Ranking Member Steve Womack (R-Ark.) said during the hearing he expects Democrats to assume a 28 percent corporate tax rate, an increase from the current level of 21 percent. But Yarmuth said no decision has been made, and he’ll have discussions with House Ways and Means Chairman Richard Neal (D-Mass.).
Raising the corporate tax rate could “lower levels of investment, lower capital stock, GDP might take a hit, and wage growth” might fall, Congressional Budget Office Director Keith Hall said at the hearing, though he stressed the outcomes would depend on the details of the policy.
Democrats criticized Republicans at the hearing for the fiscal effects of the Republican tax overhaul (Public Law 115-97) passed in December 2017, which cut the corporate tax rate from 35 percent to 21 percent. The law is projected to increase the debt by $1.9 trillion, even accounting for about $400 billion in positive economic effects, Hall said.
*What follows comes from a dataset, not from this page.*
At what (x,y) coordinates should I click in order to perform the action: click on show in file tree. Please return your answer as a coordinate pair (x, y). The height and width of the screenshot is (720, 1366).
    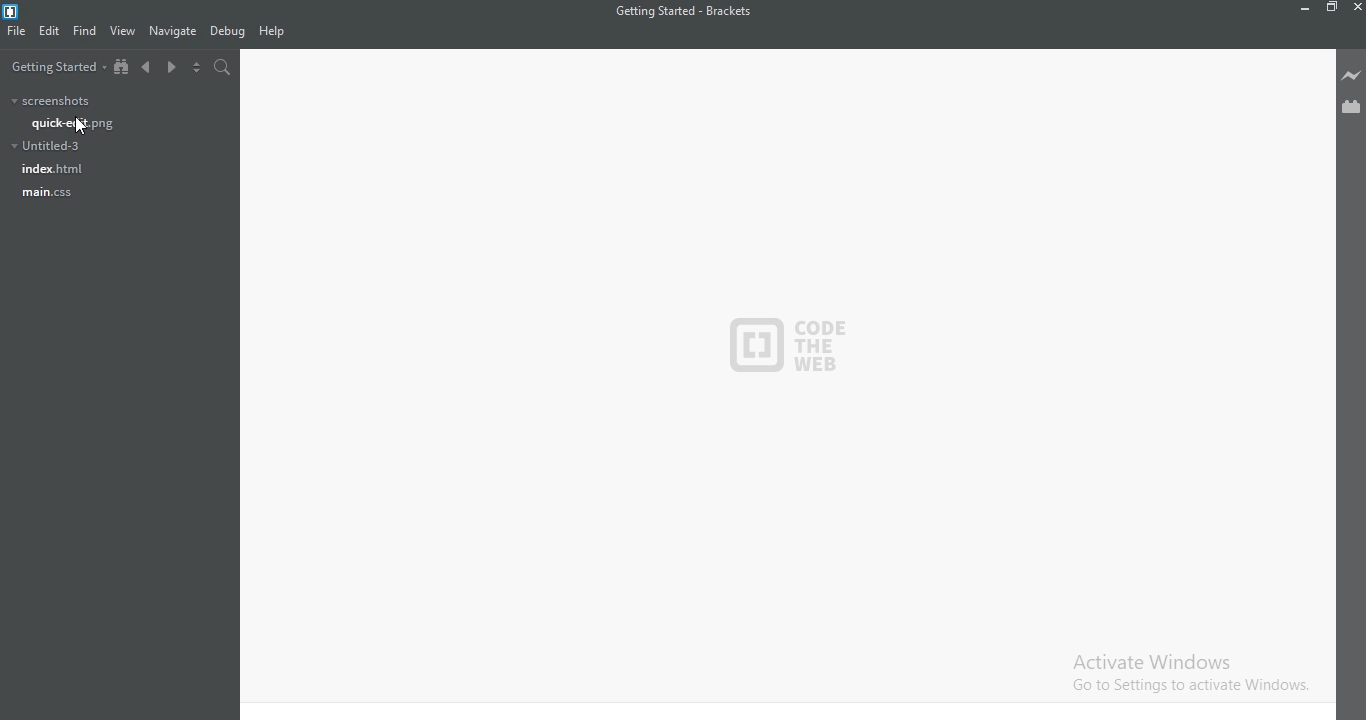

Yarmuth accused Republicans of slashing revenue with no regard for the deficit, saying their plan is to cut funding for Social Security, Medicare and Medicaid.
“The state of our union is unsustainable,” Yarmuth said, noting that President Donald Trump’s State of the Union address was originally scheduled for Tuesday, before being delayed by a week because of the partial government shutdown.
The federal deficit is $897 billion, or 4.2 percent of the country’s gross domestic product, in fiscal 2019, according to the CBO’s outlook released yesterday. Debt held by the public is slightly more than $16.6 trillion, or 78.3 percent of the GDP.
If Congress doesn’t act to either raise revenue, cut spending or do both, it will eventually take “really draconian measures” to address the federal debt, Hall said. While declining to offer policy prescriptions, he called for “something big” and “something early,” rather than waiting for even more debt to build up.
“Having some sort of plan I think would be a good signal,” Hall said.
Womack said lawmakers should focus on mandatory spending, which is projected to hit 15.1 percent of the country’s gross domestic product in fiscal 2028. He said Democrats seem to be focused entirely on raising revenue.
“I’m not real confident that there is a plan out there” from Democrats, Womack said, that doesn’t involve trying to “tax our way out of it.”
Republicans also noted that the CBO report anticipates a slight dip in economic growth toward the end of its 10-year projection, which Hall said is when some of the tax cuts are set to expire. That’s evidence that a tax increase aimed at undoing the Republican law would hurt economic growth, Rep. Jason Smith (R-Mo.) said.